Woodworking class wins big
Teacher Jim Vice provides tools for everyday projects
Jim Vice is teaching a woodworking class of winners -- six of his students submitted projects at the Alameda County Fair and all received awards. The students accumulated three first-place and two second-place ribbons, two best of show nominations, and two honorable mentions.
"We're doing good," Vice said of his 18-and-older course. "The students participate in class and they learn things. It's probably why we were successful at the Fair."
Vice began teaching woodworking at the Pleasanton Senior Center in 1999. He then moved to Castro Valley where he has spent the last three years continuing his woodworking class and managing a machine shop in Livermore.
"I've always wanted to," he said of his passion for woodworking. "I don't know why, but I've never turned back. I love the sharing of ideas, the people you get to know, and the camaraderie you develop within the class."
Vice said he loves when his students accomplish tasks they never dreamed they could.
Linda McKeever, a student at Vice's class who grew up using tools, was swimming in prizes after the County Fair. She won awards for her banister bookcase, coffee table and two end tables with pull-out drawers.
McKeever, who is the executive director of Open Heart Kitchen, described woodworking as a "mental physical process."
"It's really relaxing for me and extremely stimulating for the brain," she said. "The physical side is that you end up with a beautiful piece of furniture that you created on your own. It's so different from the mental work that I have to deal with at work all day."

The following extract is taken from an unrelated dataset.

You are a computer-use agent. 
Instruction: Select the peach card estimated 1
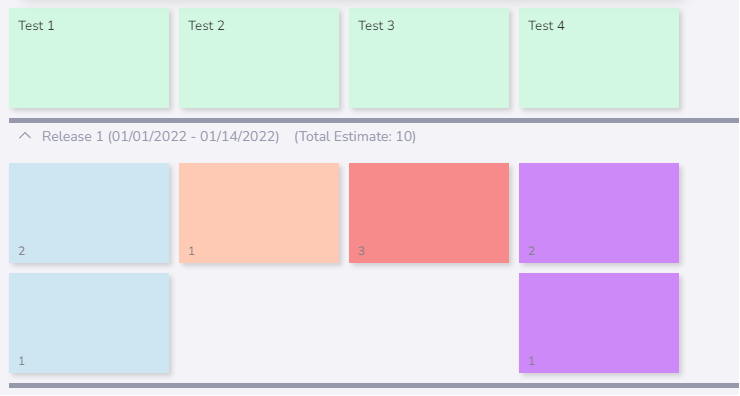click(x=259, y=213)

Vice focuses his class on crafting everyday items, such as chairs, bookcases and even rocking horses, McKeever said.
"You take the skills learned from his class and you can really create whatever you want," she said. "(Vice) teaches us these techniques so we can apply them to anything in life."
Vice said he always likes it when women sign up -- and not for the obvious reasons.

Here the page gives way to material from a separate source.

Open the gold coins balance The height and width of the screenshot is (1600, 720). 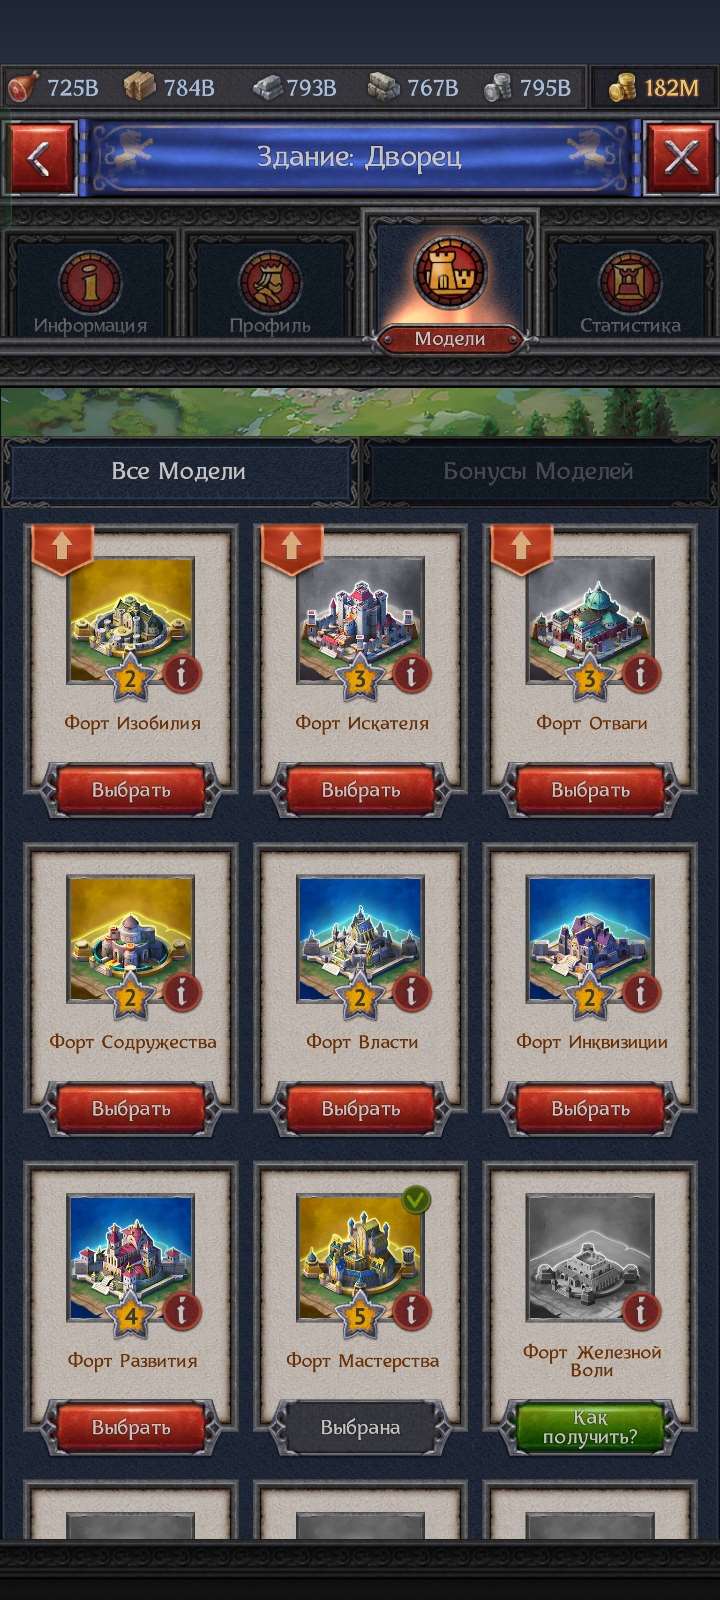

"I love teaching women woodworking," he said. "Ladies have the desire (for woodworking) but never have the chance because it's not fashionable in high school. I love that ladies get the opportunity to show their skills in my class."
The class strongly highlights taking precautions and doing things in an exact manner.
"We definitely emphasize equipment safety and using it properly," Vice said. "We're really into the precision part of woodworking."